-- SEÇÃO DO DOCUMENTO --
----

Texto: “Moralidade Para os Pequenos ...



GNETTA, L.R.P. Moralidade para os pequenos: dos psicotapas à sabedoria. Revista Parceria. Instituto Educacional Parthenon, no. 14, 2o. Semestre de 2003, p.  5 e 6.

“Moralidade para os pequenos: dos psicotapas à sabedoria”

Luciene Regina Paulino Tognetta

 

Cenas cotidianas: no supermercado, uma mãe nervosa puxa a ore­lha do filho, pelo escândalo que o pequeno faz por causa de um choco­late a mais que não estava presente em suas previsões sobre as compras. Na loja de sapatos, filhos correndo, atropelando vendedores e a mãe: “Que vergonha, parem já de correr”. Quem nunca passou ou assistiu cenas cotidianas como essas?

De fato, é muito comum que diante de tantas crises, os psicotapas entrem em ação. Como defini-los? Poderíamos definir um psicotapa como uma junção da psicologia do desenvolvimento, descoberta, enfim, por pais e professores nas últimas décadas e aquele tradicional “tapinha” sugerido por uma educação tradicional advinda de nossas ge­rações anteriores que parece soar para muitos de nós como uma solução viável. “Um tapinha não dói” diriam os mais temerosos pelas considerações que faríamos a tais atos enquanto agressões físicas. Outros ainda concluiriam exacerbadamente: “Mas funciona!”.

Muitos fazem parte dessa seleção de pais e professores que acreditam na força da punição, muitas vezes física, saudosamente lamentando:“Ah, no meu tempo se respeitava pai e mãe, professor... Ah, se não respeitasse, bastava o olhar do pai”. Acreditam ser coerente repetir as mesmas estratégias de seus anteriores. Foi assim que aprenderam, foi levando safanões de seus pais ou acumulando castigos e punições que se tornaram adultos capazes de criar suas crias também.

Por outro lado, temos assistido ultima­mente as gerações de pais mais jovens chegarem a um oposto de tais atitudes: se não se pode bater nos filhos, então é preciso apenas conversar. Qualquer correção pode trazer um trauma psicológico!

Tais pais, em busca de uma educação mais democrática e libertária, confundiram a punição co­mo outras formas de sanções necessárias ao comportamento inadequado dos filhos. Surgem então os psicotapas, “os tapas” constituídos da junção de um tapinha, beliscão ou puxada de orelha, todas com uma grande diferença, sutilmente, e uma conversa de longas horas...

----

(Registros sobre onde os itens aparecem)
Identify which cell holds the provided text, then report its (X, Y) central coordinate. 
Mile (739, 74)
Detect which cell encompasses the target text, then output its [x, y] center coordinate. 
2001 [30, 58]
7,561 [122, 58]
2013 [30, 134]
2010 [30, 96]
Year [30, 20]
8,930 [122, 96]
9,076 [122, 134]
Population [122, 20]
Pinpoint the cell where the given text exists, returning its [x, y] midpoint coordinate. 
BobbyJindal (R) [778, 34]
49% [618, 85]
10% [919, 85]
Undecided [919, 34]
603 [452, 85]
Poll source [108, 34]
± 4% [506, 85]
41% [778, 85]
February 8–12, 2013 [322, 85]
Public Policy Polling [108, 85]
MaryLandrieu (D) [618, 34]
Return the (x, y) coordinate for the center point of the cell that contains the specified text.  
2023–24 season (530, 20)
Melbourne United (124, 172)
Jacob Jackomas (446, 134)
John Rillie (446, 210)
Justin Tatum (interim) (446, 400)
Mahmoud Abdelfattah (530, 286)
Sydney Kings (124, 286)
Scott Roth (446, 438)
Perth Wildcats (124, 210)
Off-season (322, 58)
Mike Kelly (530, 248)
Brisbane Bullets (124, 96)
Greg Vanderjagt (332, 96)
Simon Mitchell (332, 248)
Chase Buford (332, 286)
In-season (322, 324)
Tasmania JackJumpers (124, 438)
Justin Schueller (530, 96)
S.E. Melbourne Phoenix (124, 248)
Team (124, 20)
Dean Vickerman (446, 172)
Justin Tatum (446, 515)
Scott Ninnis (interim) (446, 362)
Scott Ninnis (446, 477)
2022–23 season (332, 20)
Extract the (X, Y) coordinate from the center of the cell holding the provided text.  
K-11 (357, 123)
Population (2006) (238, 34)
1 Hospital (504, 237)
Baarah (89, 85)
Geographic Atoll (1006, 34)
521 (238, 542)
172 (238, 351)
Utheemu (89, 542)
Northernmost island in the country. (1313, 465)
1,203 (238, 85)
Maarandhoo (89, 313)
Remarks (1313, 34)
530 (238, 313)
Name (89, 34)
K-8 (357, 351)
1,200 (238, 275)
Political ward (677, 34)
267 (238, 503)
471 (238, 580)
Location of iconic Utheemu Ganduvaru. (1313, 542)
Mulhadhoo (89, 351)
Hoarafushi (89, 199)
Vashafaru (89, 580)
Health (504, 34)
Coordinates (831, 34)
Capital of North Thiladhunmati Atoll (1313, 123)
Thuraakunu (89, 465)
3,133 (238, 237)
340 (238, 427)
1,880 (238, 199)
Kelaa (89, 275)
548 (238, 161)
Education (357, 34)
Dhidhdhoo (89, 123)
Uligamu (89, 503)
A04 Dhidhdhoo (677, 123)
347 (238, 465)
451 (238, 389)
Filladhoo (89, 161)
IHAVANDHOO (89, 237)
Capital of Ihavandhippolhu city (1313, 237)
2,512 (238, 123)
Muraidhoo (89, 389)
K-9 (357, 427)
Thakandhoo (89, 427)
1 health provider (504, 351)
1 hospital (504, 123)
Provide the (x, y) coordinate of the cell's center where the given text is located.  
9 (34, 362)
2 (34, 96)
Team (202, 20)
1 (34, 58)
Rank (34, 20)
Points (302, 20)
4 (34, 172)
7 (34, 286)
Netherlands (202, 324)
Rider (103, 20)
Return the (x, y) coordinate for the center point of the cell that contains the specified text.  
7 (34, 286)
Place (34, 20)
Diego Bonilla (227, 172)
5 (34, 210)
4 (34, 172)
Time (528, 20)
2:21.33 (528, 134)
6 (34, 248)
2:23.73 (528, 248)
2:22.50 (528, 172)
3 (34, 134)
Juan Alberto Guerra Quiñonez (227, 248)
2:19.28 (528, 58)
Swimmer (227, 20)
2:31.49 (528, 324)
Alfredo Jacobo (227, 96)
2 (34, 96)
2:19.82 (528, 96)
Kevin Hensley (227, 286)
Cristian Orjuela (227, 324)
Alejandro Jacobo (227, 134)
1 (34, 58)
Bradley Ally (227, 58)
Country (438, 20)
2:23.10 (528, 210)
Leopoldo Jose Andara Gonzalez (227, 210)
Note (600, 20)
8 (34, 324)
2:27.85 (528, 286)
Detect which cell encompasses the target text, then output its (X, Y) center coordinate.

----

-- REQUISITOS DO EXERCÍCIO --
1) No texto sobre os psicotapas, qual conclusão as gerações de pais mais jovens tiram do fato de não se poder bater nos filhos?
2) Reescreva de forma mais breve o parágrafo do texto sobre os psicotapas que começa com "Muitos fazem parte dessa seleção", mantendo os fatos principais.
Este material vem de outra fonte.

-- CONJUNTO DE RESPOSTAS --
1) Que é preciso apenas conversar.

2) Muitos pais e professores acreditam na força da punição, muitas vezes física, e lamentam que antigamente se respeitavam pais e professores. Consideram coerente repetir as estratégias das gerações anteriores, pois foi com safanões, castigos e punições que aprenderam e se tornaram adultos capazes de criar os próprios filhos.